Begin Record extracts
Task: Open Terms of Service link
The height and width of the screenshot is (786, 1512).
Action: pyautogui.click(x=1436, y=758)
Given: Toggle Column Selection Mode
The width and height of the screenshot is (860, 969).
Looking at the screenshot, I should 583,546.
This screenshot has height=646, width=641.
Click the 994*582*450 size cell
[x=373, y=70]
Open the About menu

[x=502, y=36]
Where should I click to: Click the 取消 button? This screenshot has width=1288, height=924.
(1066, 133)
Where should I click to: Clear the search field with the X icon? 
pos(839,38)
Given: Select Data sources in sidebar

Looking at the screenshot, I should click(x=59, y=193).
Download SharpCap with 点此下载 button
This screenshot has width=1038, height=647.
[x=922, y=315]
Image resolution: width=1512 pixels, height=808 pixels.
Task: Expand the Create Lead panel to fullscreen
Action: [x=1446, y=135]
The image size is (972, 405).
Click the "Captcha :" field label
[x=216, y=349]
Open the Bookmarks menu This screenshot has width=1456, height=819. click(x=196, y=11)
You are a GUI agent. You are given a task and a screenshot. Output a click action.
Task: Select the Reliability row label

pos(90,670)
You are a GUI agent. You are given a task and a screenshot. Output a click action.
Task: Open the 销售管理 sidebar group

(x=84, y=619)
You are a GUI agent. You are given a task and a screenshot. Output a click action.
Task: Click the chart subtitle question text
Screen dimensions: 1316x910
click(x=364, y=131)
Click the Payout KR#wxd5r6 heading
End Record extracts
> [Task to complete]:
Please reproduce the rows above word for word, from the first row through the line containing "pos(839,38)", with both of those lines included.

> [Task response]:
Task: Open Terms of Service link
The height and width of the screenshot is (786, 1512).
Action: pyautogui.click(x=1436, y=758)
Given: Toggle Column Selection Mode
The width and height of the screenshot is (860, 969).
Looking at the screenshot, I should 583,546.
This screenshot has height=646, width=641.
Click the 994*582*450 size cell
[x=373, y=70]
Open the About menu

[x=502, y=36]
Where should I click to: Click the 取消 button? This screenshot has width=1288, height=924.
(1066, 133)
Where should I click to: Clear the search field with the X icon? 
pos(839,38)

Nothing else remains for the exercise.